- YOUR INSTRUCTIONS -
A faithful transcription of the entries below is required.

━━━━━━━━━━

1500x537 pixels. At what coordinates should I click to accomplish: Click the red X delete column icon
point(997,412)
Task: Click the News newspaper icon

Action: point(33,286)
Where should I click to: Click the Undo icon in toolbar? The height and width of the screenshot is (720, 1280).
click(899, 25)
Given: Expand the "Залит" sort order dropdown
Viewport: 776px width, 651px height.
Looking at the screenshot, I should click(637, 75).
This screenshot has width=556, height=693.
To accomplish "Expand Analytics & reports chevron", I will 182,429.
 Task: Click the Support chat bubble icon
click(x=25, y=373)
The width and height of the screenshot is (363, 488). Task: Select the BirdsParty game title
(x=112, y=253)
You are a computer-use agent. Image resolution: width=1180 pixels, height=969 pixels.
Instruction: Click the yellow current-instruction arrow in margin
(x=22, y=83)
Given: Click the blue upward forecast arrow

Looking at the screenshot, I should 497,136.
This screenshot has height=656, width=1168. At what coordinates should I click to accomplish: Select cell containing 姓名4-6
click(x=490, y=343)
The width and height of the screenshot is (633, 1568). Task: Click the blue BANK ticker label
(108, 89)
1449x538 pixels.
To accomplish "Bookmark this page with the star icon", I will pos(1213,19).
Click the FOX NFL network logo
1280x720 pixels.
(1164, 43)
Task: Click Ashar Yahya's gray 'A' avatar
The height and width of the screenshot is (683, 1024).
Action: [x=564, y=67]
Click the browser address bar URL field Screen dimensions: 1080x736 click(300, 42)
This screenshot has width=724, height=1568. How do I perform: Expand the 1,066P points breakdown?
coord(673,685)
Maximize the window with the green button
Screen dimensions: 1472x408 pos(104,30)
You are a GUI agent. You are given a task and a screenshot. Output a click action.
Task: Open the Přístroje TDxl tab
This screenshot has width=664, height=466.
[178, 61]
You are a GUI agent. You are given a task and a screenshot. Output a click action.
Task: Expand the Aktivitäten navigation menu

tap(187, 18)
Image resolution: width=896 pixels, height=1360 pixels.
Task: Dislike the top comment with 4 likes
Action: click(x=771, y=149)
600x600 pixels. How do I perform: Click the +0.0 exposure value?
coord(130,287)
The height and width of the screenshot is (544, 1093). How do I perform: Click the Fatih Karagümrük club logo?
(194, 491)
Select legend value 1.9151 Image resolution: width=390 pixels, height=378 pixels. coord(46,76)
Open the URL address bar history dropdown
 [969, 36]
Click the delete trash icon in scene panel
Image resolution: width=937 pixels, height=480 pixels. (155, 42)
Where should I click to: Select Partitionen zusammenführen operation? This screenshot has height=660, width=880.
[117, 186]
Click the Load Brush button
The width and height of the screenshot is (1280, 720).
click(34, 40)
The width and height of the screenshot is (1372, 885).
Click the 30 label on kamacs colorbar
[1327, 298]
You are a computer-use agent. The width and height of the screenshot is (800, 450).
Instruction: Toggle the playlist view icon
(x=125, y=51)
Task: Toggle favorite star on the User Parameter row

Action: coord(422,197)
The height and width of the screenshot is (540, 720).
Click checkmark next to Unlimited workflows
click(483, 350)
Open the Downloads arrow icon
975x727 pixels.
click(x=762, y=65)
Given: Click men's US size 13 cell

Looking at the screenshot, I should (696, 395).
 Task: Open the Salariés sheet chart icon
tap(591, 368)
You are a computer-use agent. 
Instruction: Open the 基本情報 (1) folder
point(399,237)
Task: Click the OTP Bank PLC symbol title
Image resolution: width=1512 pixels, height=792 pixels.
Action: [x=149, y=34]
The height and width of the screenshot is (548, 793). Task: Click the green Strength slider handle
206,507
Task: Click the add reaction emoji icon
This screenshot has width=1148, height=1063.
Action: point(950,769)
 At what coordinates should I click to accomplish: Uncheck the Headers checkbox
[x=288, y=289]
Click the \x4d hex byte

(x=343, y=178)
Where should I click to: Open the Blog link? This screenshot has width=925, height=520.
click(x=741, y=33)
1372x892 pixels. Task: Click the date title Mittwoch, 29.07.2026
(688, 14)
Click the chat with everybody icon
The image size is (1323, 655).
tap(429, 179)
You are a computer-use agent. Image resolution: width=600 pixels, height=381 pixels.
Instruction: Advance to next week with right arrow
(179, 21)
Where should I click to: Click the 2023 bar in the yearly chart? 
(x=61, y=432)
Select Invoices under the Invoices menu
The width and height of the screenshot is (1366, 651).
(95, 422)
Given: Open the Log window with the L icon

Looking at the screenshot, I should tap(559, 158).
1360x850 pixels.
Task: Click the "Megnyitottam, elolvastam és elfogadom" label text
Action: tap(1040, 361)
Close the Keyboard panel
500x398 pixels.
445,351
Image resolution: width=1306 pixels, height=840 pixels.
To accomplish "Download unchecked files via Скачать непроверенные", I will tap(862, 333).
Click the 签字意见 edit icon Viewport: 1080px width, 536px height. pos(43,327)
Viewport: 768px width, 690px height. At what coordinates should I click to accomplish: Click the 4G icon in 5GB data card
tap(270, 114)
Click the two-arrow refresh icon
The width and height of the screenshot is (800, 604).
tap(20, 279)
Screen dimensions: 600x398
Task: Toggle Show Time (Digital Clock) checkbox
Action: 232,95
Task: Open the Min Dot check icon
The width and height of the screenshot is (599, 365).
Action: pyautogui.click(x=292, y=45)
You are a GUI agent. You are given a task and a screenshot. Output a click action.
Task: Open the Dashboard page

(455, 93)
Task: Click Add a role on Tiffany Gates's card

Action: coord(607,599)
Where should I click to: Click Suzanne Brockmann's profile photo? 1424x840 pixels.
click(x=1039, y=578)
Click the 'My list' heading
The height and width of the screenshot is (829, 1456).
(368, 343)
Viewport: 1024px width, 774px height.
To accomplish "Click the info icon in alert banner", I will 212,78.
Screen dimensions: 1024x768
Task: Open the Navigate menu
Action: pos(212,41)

━━━━━━━━━━

- ANSWER SPACE -
1500x537 pixels. At what coordinates should I click to accomplish: Click the red X delete column icon
point(997,412)
Task: Click the News newspaper icon

Action: point(33,286)
Where should I click to: Click the Undo icon in toolbar? The height and width of the screenshot is (720, 1280).
click(899, 25)
Given: Expand the "Залит" sort order dropdown
Viewport: 776px width, 651px height.
Looking at the screenshot, I should click(637, 75).
This screenshot has width=556, height=693.
To accomplish "Expand Analytics & reports chevron", I will 182,429.
 Task: Click the Support chat bubble icon
click(x=25, y=373)
The width and height of the screenshot is (363, 488). Task: Select the BirdsParty game title
(x=112, y=253)
You are a computer-use agent. Image resolution: width=1180 pixels, height=969 pixels.
Instruction: Click the yellow current-instruction arrow in margin
(x=22, y=83)
Given: Click the blue upward forecast arrow

Looking at the screenshot, I should 497,136.
This screenshot has height=656, width=1168. At what coordinates should I click to accomplish: Select cell containing 姓名4-6
click(x=490, y=343)
The width and height of the screenshot is (633, 1568). Task: Click the blue BANK ticker label
(108, 89)
1449x538 pixels.
To accomplish "Bookmark this page with the star icon", I will pos(1213,19).
Click the FOX NFL network logo
1280x720 pixels.
(1164, 43)
Task: Click Ashar Yahya's gray 'A' avatar
The height and width of the screenshot is (683, 1024).
Action: [x=564, y=67]
Click the browser address bar URL field Screen dimensions: 1080x736 click(300, 42)
This screenshot has width=724, height=1568. How do I perform: Expand the 1,066P points breakdown?
coord(673,685)
Maximize the window with the green button
Screen dimensions: 1472x408 pos(104,30)
You are a GUI agent. You are given a task and a screenshot. Output a click action.
Task: Open the Přístroje TDxl tab
This screenshot has width=664, height=466.
[178, 61]
You are a GUI agent. You are given a task and a screenshot. Output a click action.
Task: Expand the Aktivitäten navigation menu

tap(187, 18)
Image resolution: width=896 pixels, height=1360 pixels.
Task: Dislike the top comment with 4 likes
Action: click(x=771, y=149)
600x600 pixels. How do I perform: Click the +0.0 exposure value?
coord(130,287)
The height and width of the screenshot is (544, 1093). How do I perform: Click the Fatih Karagümrük club logo?
(194, 491)
Select legend value 1.9151 Image resolution: width=390 pixels, height=378 pixels. coord(46,76)
Open the URL address bar history dropdown
 [969, 36]
Click the delete trash icon in scene panel
Image resolution: width=937 pixels, height=480 pixels. (155, 42)
Where should I click to: Select Partitionen zusammenführen operation? This screenshot has height=660, width=880.
[117, 186]
Click the Load Brush button
The width and height of the screenshot is (1280, 720).
click(34, 40)
The width and height of the screenshot is (1372, 885).
Click the 30 label on kamacs colorbar
[1327, 298]
You are a computer-use agent. The width and height of the screenshot is (800, 450).
Instruction: Toggle the playlist view icon
(x=125, y=51)
Task: Toggle favorite star on the User Parameter row

Action: coord(422,197)
The height and width of the screenshot is (540, 720).
Click checkmark next to Unlimited workflows
click(483, 350)
Open the Downloads arrow icon
975x727 pixels.
click(x=762, y=65)
Given: Click men's US size 13 cell

Looking at the screenshot, I should (696, 395).
 Task: Open the Salariés sheet chart icon
tap(591, 368)
You are a computer-use agent. 
Instruction: Open the 基本情報 (1) folder
point(399,237)
Task: Click the OTP Bank PLC symbol title
Image resolution: width=1512 pixels, height=792 pixels.
Action: [x=149, y=34]
The height and width of the screenshot is (548, 793). Task: Click the green Strength slider handle
206,507
Task: Click the add reaction emoji icon
This screenshot has width=1148, height=1063.
Action: point(950,769)
 At what coordinates should I click to accomplish: Uncheck the Headers checkbox
[x=288, y=289]
Click the \x4d hex byte

(x=343, y=178)
Where should I click to: Open the Blog link? This screenshot has width=925, height=520.
click(x=741, y=33)
1372x892 pixels. Task: Click the date title Mittwoch, 29.07.2026
(688, 14)
Click the chat with everybody icon
The image size is (1323, 655).
tap(429, 179)
You are a computer-use agent. Image resolution: width=600 pixels, height=381 pixels.
Instruction: Advance to next week with right arrow
(179, 21)
Where should I click to: Click the 2023 bar in the yearly chart? 
(x=61, y=432)
Select Invoices under the Invoices menu
The width and height of the screenshot is (1366, 651).
(95, 422)
Given: Open the Log window with the L icon

Looking at the screenshot, I should tap(559, 158).
1360x850 pixels.
Task: Click the "Megnyitottam, elolvastam és elfogadom" label text
Action: tap(1040, 361)
Close the Keyboard panel
500x398 pixels.
445,351
Image resolution: width=1306 pixels, height=840 pixels.
To accomplish "Download unchecked files via Скачать непроверенные", I will tap(862, 333).
Click the 签字意见 edit icon Viewport: 1080px width, 536px height. pos(43,327)
Viewport: 768px width, 690px height. At what coordinates should I click to accomplish: Click the 4G icon in 5GB data card
tap(270, 114)
Click the two-arrow refresh icon
The width and height of the screenshot is (800, 604).
tap(20, 279)
Screen dimensions: 600x398
Task: Toggle Show Time (Digital Clock) checkbox
Action: 232,95
Task: Open the Min Dot check icon
The width and height of the screenshot is (599, 365).
Action: pyautogui.click(x=292, y=45)
You are a GUI agent. You are given a task and a screenshot. Output a click action.
Task: Open the Dashboard page

(455, 93)
Task: Click Add a role on Tiffany Gates's card

Action: coord(607,599)
Where should I click to: Click Suzanne Brockmann's profile photo? 1424x840 pixels.
click(x=1039, y=578)
Click the 'My list' heading
The height and width of the screenshot is (829, 1456).
(368, 343)
Viewport: 1024px width, 774px height.
To accomplish "Click the info icon in alert banner", I will 212,78.
Screen dimensions: 1024x768
Task: Open the Navigate menu
Action: pos(212,41)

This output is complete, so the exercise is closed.